# Where can I get a custom barrel..



## stunter2b (Feb 18, 2012)

Hi folks I have a 96 centurion and would like to get a custom barrel for it, where would I go to get something like that..

Thanks


----------



## VAMarine (Dec 25, 2008)

Can you elaborate a little more on what it is you want?


----------



## stunter2b (Feb 18, 2012)

I really want a new barrel for my 96 centurion, but good ol Beretta stock making them, I have no clue where I can get one, someone said I could get a custom barrel made...I'm not looking for anything special...I just want a new barrel that will shot straight..


----------



## denner (Jun 3, 2011)

I believe the longer stock 96FS barrel will work in the Centurion, if you want a custom original size Centurion barrel they can be had from Bar-Sto.

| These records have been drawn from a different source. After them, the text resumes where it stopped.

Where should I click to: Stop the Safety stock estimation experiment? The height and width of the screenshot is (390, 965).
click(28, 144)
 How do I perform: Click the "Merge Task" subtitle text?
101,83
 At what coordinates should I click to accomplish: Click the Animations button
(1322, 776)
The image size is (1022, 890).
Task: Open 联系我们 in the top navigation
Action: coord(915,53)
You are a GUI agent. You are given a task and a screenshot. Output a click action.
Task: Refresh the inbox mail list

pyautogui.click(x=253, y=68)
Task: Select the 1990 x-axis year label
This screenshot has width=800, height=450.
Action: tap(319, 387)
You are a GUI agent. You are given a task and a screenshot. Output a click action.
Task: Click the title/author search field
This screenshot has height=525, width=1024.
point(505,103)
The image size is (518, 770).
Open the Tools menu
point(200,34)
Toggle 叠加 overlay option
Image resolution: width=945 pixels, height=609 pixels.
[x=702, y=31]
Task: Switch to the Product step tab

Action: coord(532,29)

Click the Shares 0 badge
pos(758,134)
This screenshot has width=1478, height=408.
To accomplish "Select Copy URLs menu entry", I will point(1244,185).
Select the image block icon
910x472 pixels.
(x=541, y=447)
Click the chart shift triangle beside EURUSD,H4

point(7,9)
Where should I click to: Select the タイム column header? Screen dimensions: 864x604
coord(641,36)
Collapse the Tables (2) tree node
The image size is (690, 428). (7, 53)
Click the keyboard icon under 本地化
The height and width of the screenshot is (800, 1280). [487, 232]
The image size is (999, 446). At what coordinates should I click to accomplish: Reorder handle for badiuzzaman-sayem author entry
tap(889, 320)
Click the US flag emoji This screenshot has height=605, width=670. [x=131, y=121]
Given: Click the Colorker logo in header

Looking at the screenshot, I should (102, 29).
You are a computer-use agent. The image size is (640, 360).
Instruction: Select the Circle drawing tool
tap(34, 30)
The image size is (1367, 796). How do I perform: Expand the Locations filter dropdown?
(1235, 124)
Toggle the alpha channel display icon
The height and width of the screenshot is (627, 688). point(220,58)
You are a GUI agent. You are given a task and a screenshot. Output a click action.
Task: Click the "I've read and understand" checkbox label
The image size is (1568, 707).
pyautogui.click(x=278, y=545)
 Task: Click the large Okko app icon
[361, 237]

Beretta 96 40 S&W Barrel 4.65" Bruniton Finish: MGW

Bar-Sto Bar-Sto Precision Machine

Fire Dragon norecoil Fire Dragon Pacific National Shooting recoil buffers, comp. barrels


----------



## stunter2b (Feb 18, 2012)

denner said:


> I believe the longer stock 96FS barrel will work in the Centurion, if you want a custom original size Centurion barrel they can be had from Bar-Sto.
> 
> Beretta 96 40 S&W Barrel 4.65" Bruniton Finish: MGW
> 
> ...


Thank you.....


----------



## Olmuddy (Aug 31, 2014)

I agree with denned, Bar-Stow Precision Machine would be my first choice to get almost any barrel you need. Hey should have the Barrel you need.


----------



## Olmuddy (Aug 31, 2014)

I meant to say denned. Sorry.


----------



## Olmuddy (Aug 31, 2014)

Dang denner, I'm so sorry. It's that spell check. I need to turn that off. Lone Wolf Distributors also carries a good assortment of Barrels.


----------



## denner (Jun 3, 2011)

No problem, I've been called much worse.


----------